Medical text written July 2010 by Dr Baba Aji, Specialist Registrar to Professor Tom Solomon, Consultant Neurologist, The Walton Centre for Neurology and Neurosurgery, Liverpool, UK.
Patients with Hashimoto’s encephalitis often present with a depression of brain function (meaning that function is reduced), drowsiness and sometimes coma. Two types of Hashimoto’s encephalitis have been described:
- the relapsing and remitting type (where symptoms at times worse and other times better) – which manifests with encephalopathy (a change in function or structure of the brain) and ‘stroke-like’ episodes
- the diffuse progressive (widely dispersed) type – which has a slow onset and a progressive course with occasional fluctuations and manifests with psychiatric symptoms, such as confusion, disorientation and psychosis.
Either of these may present with tremors, jerks or epileptic seizures.
Currently, the exact cause is unknown. High levels of thyroid antibodies are a marker of Hashimoto’s encephalitis rather than the cause of the condition. Thyroid function is usually normal.

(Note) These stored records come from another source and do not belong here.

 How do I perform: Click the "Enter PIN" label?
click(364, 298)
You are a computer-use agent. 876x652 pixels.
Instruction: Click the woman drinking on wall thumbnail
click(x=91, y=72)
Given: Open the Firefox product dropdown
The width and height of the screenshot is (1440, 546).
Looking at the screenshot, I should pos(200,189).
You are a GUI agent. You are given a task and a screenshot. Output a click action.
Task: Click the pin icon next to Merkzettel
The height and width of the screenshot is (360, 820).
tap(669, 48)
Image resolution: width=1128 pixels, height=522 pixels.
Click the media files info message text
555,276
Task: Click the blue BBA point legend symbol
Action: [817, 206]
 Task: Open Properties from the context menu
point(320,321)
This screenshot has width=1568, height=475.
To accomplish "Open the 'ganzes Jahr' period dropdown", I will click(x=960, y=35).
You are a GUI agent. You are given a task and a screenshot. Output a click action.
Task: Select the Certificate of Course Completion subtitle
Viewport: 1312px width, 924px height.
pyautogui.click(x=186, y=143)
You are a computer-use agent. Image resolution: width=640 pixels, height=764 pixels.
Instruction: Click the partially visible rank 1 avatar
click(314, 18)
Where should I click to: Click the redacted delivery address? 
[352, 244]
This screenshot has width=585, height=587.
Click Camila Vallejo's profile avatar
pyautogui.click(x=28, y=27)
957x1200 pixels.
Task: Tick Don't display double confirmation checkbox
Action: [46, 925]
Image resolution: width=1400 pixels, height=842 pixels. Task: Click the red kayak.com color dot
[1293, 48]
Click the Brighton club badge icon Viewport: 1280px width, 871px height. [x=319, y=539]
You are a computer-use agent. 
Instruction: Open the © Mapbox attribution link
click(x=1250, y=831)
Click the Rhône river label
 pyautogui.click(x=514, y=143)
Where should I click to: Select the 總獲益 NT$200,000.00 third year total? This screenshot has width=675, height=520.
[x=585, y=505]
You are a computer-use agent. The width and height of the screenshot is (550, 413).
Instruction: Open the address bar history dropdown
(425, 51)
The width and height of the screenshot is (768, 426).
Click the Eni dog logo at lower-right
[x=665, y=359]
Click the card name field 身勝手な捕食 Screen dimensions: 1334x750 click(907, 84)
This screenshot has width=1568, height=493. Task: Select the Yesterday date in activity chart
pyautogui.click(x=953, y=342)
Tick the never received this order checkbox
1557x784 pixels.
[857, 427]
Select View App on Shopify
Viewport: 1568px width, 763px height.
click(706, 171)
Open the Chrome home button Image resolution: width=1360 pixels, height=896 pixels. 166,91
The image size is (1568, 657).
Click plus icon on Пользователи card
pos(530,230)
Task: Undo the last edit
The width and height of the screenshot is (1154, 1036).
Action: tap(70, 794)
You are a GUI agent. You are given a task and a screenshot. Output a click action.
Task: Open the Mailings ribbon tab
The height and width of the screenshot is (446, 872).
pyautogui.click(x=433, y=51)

It is a diagnosis of exclusion and the differential (alternative diagnoses that are similar to the condition) is wide, ranging from stroke-like episodes, Alzheimer’s diseases, Creutzfeldt-Jakob disease, to rare inborn errors of metabolism (see entry Inherited Metabolic disease). Useful tests to detect the presence of Hashimoto’s encephalitis include magnetic resonance imaging (MRI) of the brain, electroencephalogram (EEG), examination of the cerebrospinal fluid (CSF), endocrine and metabolic screens, and viral studies.
Most patients with Hashimoto’s encephalitis improve after treatment with high-dose steroid, such as prednisolone. However, improvement may take weeks or even months. Because of the improvement with steroids, some experts refer to the condition as ‘steroid-responsive encephalopathy associated with autoimmune thyroiditis (SREAT)’. Plasma exchange and intravenous immunoglobulin (IVIG) have been used in some patients. The prognosis with treatment is generally good. Steroids are often continued for many months.
Information and support in the UK for Hashimoto’s Encephalitis is provided by the Encephalitis Society (see entry Encephalitis).